08.10.2003

RUDOLPH THOMAS, Professor/Oktober 2003

Verpassen Schweizer Shoppingcenter den Trend Richtung Erlebniscenter? "persönlich” hat Professor Thomas Rudolph befragt, der den Gottlieb-Duttweiler-Lehrstuhl an der Universität St. Gallen innehat. Rudolph erwartet im Food-Bereich drastische Veränderungen, einen Preiseinbruch von bis zu 30 Prozent aufgrund der anstehenden bilateralen Verträge. Zudem wird die neue RFID-Technologie die Wertschöpfungskette total verändern. Interview: Oliver Prange. Fotos: Marc Wetli

Shoppingcenter entwickeln sich international immer stärker zu Entertainment-Palästen. Müssen Schweizer Shopping-center umdenken?

"Sicherlich gewinnen diese Erlebniscenter in einigen Ländern momentan stark an Bedeutung. Doch der Erlebnischarakter ist nur ein Grund für die Centerwahl. Ein anderer ist der Versorgungscharakter des Centers. Dann stehen Verfügbarkeit und billige Preise im Zentrum des Kundeninteresses. Derartige Ver-sorgungscenter finden sich am Stadtrand. Stärker wachsen in diesen Gebieten auch die Factory Outlets. Die Polarisierung der Einkommen führt zu verschiedenen Arten von Einkaufs-zentren.”

Wo stehen die Schweizer Einkaufszentren in dieser Hinsicht?

"Ich bezweifle, dass Erlebniscenter in der Schweiz zum grossen Trend werden. Wir haben nicht dieselben Kundenfrequenzen, wie sie in anderen Ländern möglich und für Erlebniscenter, wie zum Beispiel den Mall of America, notwendig sind.”

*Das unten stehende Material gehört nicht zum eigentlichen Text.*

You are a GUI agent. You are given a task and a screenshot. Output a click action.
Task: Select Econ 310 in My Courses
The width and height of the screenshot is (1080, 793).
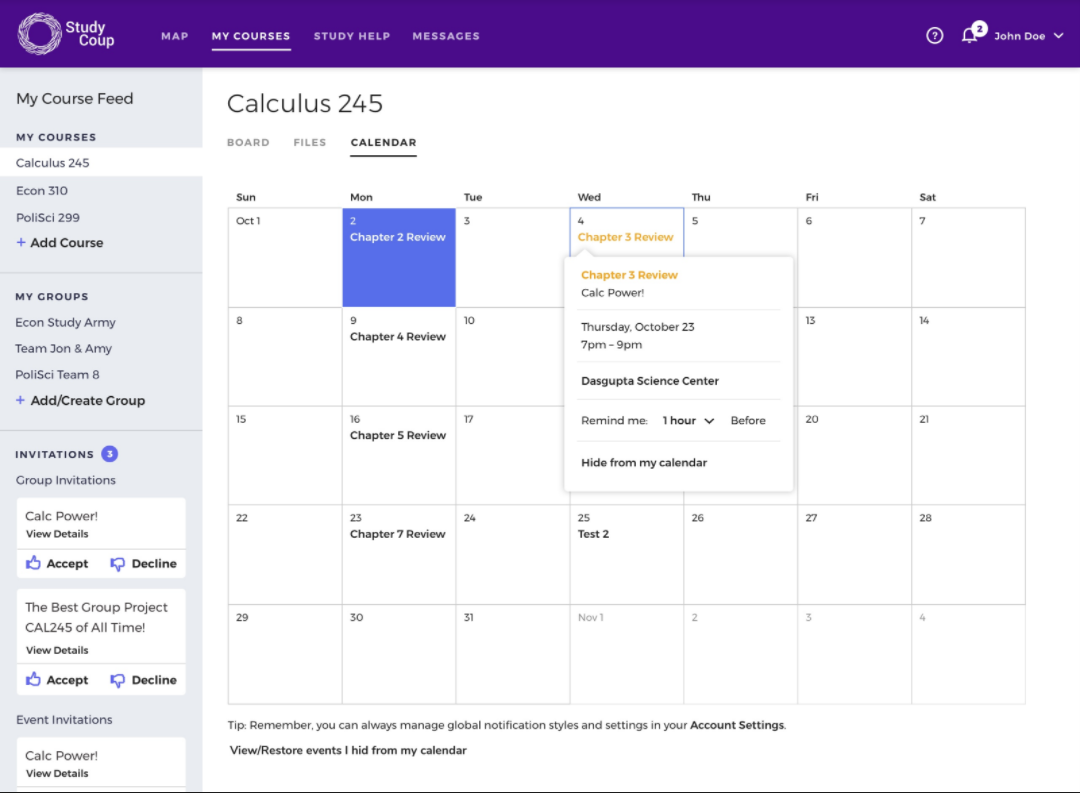tap(42, 191)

Wie rentieren die Schweizer Einkaufszentren?

"Die Umsätze in etlichen Einkaufszentren stagnieren oder gehen leicht zurück. Damit liegen sie im Handelsdurchschnitt. Die Center müssen sich stärker profilieren, um insbesondere mehr Kunden am Wochenende anzuziehen. Zum Beispiel durch eine gute Kinderbetreuung oder einen Kindererlebnispark. Es geht um ein besseres Zielgruppenmarketing.”